TEXT SHOWN:
-- Begin --
Exhibit 10.30
INGERSOLL-RAND
COMPANY
SUPPLEMENTAL EMPLOYEE SAVINGS
PLAN
(AMENDED AND RESTATED EFFECTIVE
JANUARY 1, 2009)
INTRODUCTION
Ingersoll-Rand Company (the
“Company”) established the Ingersoll-Rand Company
Employee Savings Plan (the “Qualified Savings Plan”)
effective January 1, 2003 for employees employed by the
Company and certain subsidiaries and affiliates of the Company (the
“Employees”), under which benefits do not reflect
compensation of Employees in excess of the limitation imposed by
Section 401(a)(17) of the Internal Revenue Code of 1986, as
amended (the “Code”) or Compensation deferred under the
IR Executive Deferred Compensation Plan (the “Deferral
Plan”).
The purpose of this amended and
restated Ingersoll-Rand Company Supplemental Employee Savings Plan,
which was formerly known as the Ingersoll-Rand Company Supplemental
Savings and Stock Investment Plan (the “Supplemental Savings
Plan”) is to provide a vehicle under which Employees can be
paid benefits which are supplemental to benefits payable under the
Qualified Savings Plan with respect to compensation that is not
taken into account under the Qualified Savings Plan.
-- End --
WORK INSTRUCTIONS:
A – Reproduce the part of the savings plan text that opens with the words containing "The purpose of" and closes with "Qualified Savings Plan.".
B – According to the savings plan text, what was the Supplemental Employee Savings Plan formerly known as?
C – Continue the supplemental savings plan text from its last sentence.

RECORD LIST:
-- Begin --
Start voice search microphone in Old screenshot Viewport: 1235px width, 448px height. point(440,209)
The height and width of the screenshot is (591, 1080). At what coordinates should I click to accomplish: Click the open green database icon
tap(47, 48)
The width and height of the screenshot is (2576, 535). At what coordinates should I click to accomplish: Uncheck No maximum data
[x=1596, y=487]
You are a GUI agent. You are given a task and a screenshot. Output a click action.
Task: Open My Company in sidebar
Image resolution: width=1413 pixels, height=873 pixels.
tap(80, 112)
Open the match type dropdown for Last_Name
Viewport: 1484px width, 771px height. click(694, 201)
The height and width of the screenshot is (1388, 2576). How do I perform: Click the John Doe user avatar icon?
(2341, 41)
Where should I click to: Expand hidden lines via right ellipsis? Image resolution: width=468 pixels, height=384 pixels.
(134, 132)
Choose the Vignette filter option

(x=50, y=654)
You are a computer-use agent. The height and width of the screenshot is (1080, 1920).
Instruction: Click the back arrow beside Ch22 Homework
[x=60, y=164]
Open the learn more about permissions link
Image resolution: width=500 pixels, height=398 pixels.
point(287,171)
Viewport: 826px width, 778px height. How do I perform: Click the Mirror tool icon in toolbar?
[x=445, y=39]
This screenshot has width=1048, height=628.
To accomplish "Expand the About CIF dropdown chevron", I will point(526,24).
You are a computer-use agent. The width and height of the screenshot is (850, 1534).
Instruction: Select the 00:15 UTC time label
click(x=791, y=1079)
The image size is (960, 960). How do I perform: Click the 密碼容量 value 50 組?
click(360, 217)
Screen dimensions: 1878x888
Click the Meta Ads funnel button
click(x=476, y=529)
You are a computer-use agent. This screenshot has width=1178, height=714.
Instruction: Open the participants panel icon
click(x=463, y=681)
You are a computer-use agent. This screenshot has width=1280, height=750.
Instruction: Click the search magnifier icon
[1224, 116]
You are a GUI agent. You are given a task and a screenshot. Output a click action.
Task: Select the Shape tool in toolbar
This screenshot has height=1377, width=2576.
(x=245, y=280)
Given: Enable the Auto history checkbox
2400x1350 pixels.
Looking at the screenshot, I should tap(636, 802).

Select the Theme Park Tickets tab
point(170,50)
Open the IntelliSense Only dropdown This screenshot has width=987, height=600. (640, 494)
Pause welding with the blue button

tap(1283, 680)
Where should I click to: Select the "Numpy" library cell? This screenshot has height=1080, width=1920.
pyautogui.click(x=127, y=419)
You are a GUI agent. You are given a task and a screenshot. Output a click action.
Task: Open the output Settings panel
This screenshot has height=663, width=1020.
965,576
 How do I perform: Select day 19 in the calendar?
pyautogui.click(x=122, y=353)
-- End --
RESPONSES PER TASK:
A –
The purpose of this amended and
restated Ingersoll-Rand Company Supplemental Employee Savings Plan,
which was formerly known as the Ingersoll-Rand Company Supplemental
Savings and Stock Investment Plan (the “Supplemental Savings
Plan”) is to provide a vehicle under which Employees can be
paid benefits which are supplemental to benefits payable under the
Qualified Savings Plan with respect to compensation that is not
taken into account under the Qualified Savings Plan.

B – It was formerly known as the Ingersoll-Rand Company Supplemental Savings and Stock Investment Plan.

C –
Effective August 1, 2002, the
liabilities under the Ingersoll-Rand Company Supplemental
Retirement Account Plan (the “Supplemental RAP”) were
merged into this Supplemental Savings Plan. This Supplemental
Savings Plan was last amended and restated effective
January 1, 2003 with respect to all Employees except those
Employees employed by The Torrington Company.
This Supplemental Savings Plan is
hereby amended and restated effective January 1, 2009. The
provisions of this Supplemental Savings Plan as in effect prior to
January 1, 2003 shall continue to apply to Employees of The
Torrington Company.
It is intended that this
Supplemental Savings Plan be treated as “a plan which is
unfunded and is maintained by an employer primarily for the purpose
of providing deferred compensation for a select group of management
or highly compensated employees” within the meaning of the
Employee Retirement Income Security Act of 1974, as
amended.
Unless otherwise indicated herein,
capitalized terms shall have the same meanings as they have under
the Qualified Savings Plan.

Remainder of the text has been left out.